È ora di cominciare davvero la battaglia contro gli appestatori del web

La libertà non può essere libertà di insulto. La libertà non può essere impunità. La licenza di offendere via web non si può ammantare del diritto all’anonimato, del passamontagna di un nick. Siamo in un paese libero, non sotto una dittatura in cui chi esprime un pensiero o un’opinione non ortodossa rischia qualcosa. Colpire dall’ombra è il metodo dei sicari e dei codardi, e sui social è l’arma dei burattinai di troll, delle mosche lanciate a sciame per ferire e fare massa critica.
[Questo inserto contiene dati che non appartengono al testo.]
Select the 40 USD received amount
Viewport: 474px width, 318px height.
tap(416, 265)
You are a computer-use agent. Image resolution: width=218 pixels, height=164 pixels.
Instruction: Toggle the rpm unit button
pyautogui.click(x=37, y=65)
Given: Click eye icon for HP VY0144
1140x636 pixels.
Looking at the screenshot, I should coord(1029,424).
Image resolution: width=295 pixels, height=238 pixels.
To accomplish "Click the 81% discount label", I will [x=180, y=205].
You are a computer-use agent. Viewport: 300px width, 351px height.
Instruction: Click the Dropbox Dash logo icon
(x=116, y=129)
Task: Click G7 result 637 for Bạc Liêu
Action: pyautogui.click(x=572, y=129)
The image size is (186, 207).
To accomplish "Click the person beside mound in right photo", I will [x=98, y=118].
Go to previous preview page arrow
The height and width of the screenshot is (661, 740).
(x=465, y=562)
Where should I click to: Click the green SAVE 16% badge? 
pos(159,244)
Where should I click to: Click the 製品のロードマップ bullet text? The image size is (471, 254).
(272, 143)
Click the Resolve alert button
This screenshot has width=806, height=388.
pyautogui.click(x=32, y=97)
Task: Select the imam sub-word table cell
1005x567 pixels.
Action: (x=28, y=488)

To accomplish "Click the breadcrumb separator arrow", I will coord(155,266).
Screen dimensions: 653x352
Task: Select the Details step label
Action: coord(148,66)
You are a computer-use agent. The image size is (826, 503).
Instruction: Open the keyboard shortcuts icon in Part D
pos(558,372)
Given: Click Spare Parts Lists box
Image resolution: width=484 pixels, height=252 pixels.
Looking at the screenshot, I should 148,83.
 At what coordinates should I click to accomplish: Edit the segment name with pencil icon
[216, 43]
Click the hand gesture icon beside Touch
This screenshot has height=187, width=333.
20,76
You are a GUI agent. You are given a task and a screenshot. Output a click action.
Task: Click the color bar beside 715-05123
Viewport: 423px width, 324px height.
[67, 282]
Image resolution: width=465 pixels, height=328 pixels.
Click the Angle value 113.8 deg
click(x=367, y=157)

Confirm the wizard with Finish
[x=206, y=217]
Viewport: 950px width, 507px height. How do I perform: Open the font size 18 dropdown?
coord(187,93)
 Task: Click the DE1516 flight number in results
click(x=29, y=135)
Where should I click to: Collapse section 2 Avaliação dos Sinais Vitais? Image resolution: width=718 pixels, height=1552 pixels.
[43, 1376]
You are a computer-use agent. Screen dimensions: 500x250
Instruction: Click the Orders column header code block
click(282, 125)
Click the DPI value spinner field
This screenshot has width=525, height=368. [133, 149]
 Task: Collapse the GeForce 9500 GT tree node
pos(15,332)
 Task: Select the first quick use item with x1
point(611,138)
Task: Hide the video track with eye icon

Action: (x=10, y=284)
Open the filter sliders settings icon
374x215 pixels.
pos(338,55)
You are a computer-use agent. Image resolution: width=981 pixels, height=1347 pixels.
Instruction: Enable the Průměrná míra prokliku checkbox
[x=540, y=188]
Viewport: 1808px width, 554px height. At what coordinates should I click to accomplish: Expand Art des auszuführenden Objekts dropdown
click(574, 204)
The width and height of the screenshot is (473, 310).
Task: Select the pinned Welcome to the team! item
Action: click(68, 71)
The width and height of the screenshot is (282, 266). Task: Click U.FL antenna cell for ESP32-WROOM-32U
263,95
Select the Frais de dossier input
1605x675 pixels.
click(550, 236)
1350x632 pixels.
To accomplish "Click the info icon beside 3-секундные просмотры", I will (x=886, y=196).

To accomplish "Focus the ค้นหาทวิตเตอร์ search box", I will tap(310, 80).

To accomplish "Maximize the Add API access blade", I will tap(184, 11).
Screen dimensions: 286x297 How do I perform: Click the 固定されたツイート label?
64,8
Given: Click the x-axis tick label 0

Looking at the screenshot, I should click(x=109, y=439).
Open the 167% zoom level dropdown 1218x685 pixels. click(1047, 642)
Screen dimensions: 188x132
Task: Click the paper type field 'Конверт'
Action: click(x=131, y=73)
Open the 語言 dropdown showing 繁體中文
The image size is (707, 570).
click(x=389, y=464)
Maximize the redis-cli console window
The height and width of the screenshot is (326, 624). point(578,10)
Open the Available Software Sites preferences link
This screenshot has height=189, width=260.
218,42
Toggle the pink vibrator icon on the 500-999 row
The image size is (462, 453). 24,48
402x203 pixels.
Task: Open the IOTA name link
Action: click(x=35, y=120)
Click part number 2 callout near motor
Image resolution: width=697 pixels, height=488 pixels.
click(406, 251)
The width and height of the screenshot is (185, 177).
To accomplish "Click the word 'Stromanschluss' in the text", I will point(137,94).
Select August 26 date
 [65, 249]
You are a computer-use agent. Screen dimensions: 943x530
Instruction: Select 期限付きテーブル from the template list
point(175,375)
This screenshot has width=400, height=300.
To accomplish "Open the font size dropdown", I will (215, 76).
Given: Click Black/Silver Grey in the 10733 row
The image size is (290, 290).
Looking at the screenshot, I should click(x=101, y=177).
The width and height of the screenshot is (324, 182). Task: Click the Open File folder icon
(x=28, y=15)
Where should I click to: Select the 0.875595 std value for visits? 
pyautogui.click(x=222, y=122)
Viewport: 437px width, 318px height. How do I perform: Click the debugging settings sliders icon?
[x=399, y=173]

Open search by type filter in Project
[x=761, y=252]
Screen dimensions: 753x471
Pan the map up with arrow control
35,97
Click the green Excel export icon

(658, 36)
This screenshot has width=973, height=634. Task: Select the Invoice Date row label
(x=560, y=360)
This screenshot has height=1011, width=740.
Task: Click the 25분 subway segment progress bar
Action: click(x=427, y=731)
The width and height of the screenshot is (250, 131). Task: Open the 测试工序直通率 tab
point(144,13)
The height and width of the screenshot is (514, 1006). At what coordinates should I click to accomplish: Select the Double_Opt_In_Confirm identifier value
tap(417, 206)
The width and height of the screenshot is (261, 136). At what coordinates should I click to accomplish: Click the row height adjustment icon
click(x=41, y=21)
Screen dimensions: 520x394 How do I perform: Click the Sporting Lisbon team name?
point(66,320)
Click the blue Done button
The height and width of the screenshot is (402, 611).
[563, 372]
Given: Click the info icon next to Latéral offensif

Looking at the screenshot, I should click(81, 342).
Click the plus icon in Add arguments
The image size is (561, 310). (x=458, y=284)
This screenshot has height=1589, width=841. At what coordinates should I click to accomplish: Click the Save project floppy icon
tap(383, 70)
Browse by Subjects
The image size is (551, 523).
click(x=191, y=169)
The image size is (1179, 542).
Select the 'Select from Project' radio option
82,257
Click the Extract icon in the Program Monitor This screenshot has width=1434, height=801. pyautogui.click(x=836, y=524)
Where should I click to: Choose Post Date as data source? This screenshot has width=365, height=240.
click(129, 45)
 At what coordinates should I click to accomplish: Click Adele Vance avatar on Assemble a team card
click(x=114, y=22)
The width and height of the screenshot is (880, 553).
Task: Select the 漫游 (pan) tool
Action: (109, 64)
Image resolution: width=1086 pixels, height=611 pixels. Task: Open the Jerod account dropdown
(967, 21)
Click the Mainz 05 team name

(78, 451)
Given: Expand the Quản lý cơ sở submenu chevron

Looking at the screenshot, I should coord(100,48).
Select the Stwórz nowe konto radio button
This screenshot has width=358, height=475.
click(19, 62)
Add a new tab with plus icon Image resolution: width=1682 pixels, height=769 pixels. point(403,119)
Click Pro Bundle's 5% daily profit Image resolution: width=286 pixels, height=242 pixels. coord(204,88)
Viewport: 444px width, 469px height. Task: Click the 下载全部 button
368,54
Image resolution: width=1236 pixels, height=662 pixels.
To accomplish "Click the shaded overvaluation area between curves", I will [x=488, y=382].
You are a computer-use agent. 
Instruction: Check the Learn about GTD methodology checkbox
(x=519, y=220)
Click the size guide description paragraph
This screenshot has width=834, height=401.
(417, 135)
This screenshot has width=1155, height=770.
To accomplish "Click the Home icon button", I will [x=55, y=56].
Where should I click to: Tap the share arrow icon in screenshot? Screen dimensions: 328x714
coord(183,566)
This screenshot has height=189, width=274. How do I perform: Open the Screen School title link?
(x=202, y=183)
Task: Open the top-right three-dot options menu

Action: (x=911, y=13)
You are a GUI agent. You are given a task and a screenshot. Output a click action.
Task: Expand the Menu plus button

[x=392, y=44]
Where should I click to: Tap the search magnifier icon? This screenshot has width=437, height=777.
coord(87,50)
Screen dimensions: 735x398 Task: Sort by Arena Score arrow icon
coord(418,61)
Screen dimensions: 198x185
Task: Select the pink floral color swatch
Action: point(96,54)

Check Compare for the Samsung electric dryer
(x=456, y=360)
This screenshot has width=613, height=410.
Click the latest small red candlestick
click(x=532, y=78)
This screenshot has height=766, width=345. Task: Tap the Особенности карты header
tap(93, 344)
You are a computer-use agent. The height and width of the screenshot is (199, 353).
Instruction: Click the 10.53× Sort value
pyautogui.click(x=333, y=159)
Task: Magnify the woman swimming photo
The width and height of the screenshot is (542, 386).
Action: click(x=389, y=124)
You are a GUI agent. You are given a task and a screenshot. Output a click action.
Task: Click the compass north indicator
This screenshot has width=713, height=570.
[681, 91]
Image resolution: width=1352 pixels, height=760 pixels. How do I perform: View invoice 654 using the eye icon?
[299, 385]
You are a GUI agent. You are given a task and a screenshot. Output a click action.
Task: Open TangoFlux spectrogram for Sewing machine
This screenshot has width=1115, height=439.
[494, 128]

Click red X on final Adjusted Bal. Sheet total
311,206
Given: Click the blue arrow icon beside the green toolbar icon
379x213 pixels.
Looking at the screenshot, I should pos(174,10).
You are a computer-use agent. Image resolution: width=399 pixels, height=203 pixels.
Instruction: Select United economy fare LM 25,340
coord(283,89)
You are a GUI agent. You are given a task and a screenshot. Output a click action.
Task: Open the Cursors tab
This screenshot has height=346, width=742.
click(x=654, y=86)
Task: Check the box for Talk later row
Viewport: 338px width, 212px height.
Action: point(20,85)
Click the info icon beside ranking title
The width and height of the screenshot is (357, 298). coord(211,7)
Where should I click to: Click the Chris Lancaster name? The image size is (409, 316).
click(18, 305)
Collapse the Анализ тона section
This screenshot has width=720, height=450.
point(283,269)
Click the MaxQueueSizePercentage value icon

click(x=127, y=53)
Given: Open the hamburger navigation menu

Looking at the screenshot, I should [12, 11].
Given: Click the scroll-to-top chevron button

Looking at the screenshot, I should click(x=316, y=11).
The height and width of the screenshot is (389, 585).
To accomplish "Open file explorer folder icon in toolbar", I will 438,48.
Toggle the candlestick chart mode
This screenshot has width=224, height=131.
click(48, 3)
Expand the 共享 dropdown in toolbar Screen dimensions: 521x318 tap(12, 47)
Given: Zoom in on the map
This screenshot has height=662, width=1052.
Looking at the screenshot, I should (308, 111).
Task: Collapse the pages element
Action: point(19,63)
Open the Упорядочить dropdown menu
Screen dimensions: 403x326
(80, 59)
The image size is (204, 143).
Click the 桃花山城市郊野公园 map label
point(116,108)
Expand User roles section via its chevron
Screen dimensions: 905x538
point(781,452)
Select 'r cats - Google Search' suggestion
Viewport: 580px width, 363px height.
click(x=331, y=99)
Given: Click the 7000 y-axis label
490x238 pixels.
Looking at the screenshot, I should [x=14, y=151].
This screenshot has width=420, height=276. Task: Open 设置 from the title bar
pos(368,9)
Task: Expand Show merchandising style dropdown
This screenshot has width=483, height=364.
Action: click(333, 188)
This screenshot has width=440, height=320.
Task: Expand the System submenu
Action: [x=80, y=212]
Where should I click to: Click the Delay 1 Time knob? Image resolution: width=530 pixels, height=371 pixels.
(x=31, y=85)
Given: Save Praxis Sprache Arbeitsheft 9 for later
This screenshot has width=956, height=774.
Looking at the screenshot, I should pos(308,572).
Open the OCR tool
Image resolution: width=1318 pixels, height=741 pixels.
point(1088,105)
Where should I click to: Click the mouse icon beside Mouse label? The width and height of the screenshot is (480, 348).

Non si capisce perché quel che è vietato nella realtà fisica della nostra società dovrebbe essere invece concesso nella realtà “virtuale” di Internet.


Da tre anni metto in fila questi concetti, perché osservo una tendenza all’impunità sempre più estesa, e a un uso sempre più ribaldo del vuoto legislativo, lamentato anche dai dirigenti della Polizia Postale, sceriffi senza pistola del Far Web. Ogni tentativo di dibattito sull’argomento viene  deriso da autoproclamati esperti (uno è finito a fare il segretario di un deputato M5s, chissà se sulla sua targa a Montecitorio c’è il nome vero o un nick).


Ma i tempi sono maturi per affermare per legge due concetti di fondo: la diffamazione via web vale quella a mezzo stampa, e nessuno può nascondersi dietro finte identità, sfruttando l’asimmetria territoriale tra forze dell’ordine italiane e proprietario extraeuropeo del social network. La legge sul cyberbullismo è solo un primo tassello del mosaico legislativo necessario per combattere lo strapotere degli avvelenatori dei pozzi, dei prepotenti incappucciati e dei loro zelanti teorici.